Et ici je m’interroge, nous pouvons tous nous interroger : qui sont donc les “artisans de paix”? La septième béatitude est la plus active, explicitement opérationnelle ; l’expression verbale est analogue à celle qui est utilisée pour la création au premier verset de la Bible et elle exprime l’initiative et le labeur. L’amour est créatif par sa nature – l’amour est toujours créatif – et il recherche la réconciliation quel qu’en soit le prix. Ceux qui sont appelés fils de Dieu, ce sont ceux qui ont appris l’art de la paix et qui l’exercent, qui savent qu’il n’y a pas de réconciliation sans donner sa propre vie et que la paix doit être cherchée toujours et partout. Toujours et partout : n’oubliez pas cela ! Elle doit être cherchée comme cela.

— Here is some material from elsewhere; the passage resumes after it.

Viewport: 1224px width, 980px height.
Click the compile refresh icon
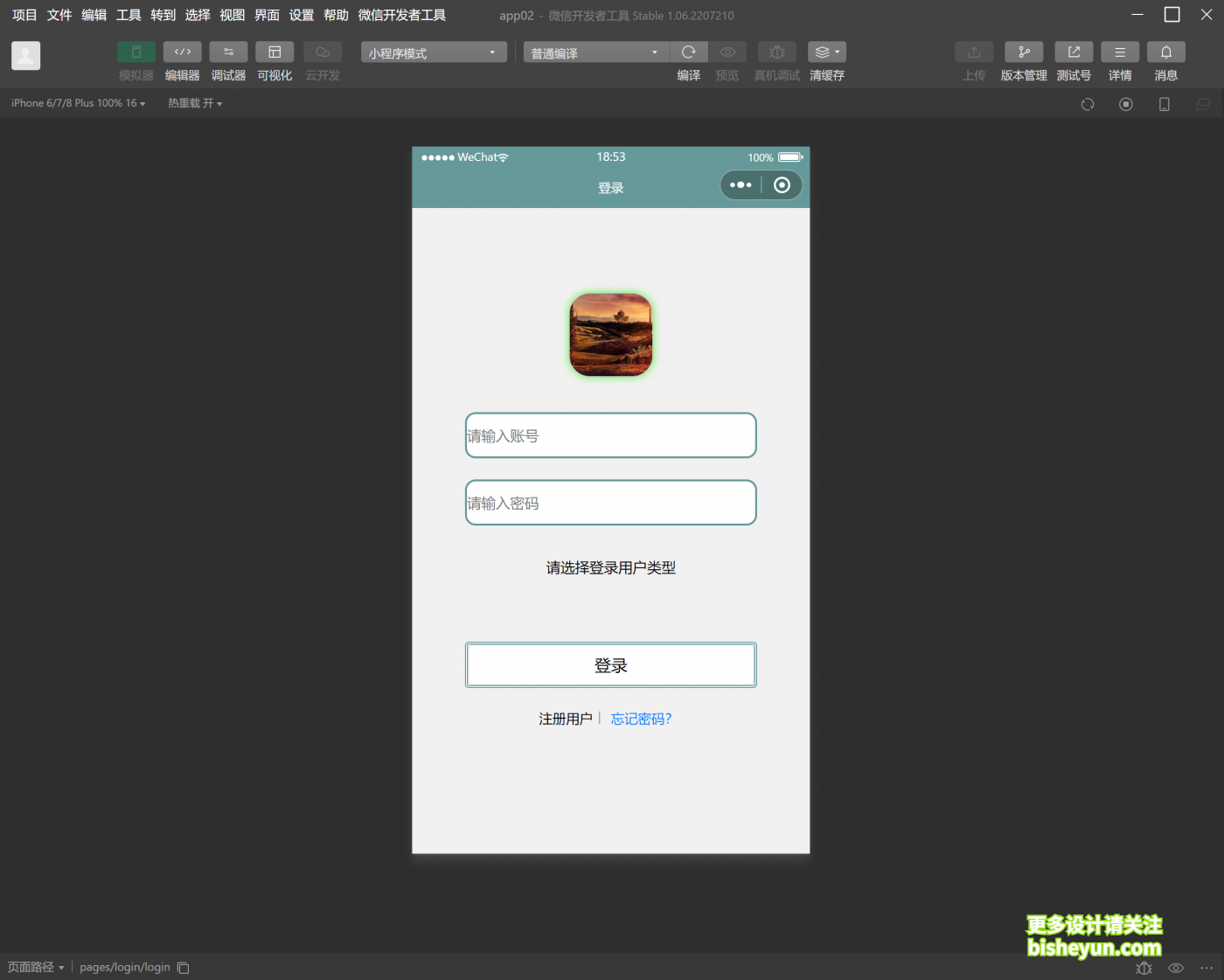(689, 52)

Elle n’est pas une oeuvre autonome fruit de ses propres capacités, elle est manifestation de la grâce reçue du Christ, qui es notre paix, qui nous a rendus fils de Dieu.
La véritable shalòm et le véritable équilibre intérieur jaillissent de la paix du Christ, qui vient de sa Croix et qui génère une humanité nouvelle, incarnée dans une foule infinie de saints et de saintes, inventifs, créatifs, qui ont inventé des chemins toujours nouveaux pour aimer. Les saints, les saintes qui construisent la paix. Cette vie d’enfants de Dieu, qui cherchent et retrouvent leurs frères par le sang du Christ, est le vrai bonheur. Bienheureux ceux qui empruntent ce chemin.
Et à nouveau bonne Pâques à tous, dans la paix du Christ !
[1] Cf. homélie au cimetière militaire de Redipuglia, 13 septembre 2014; homélie à Sarajevo, 6 juin 2015; Discours au Conseil pontifical pour les textes législatifs, 21 février 2020.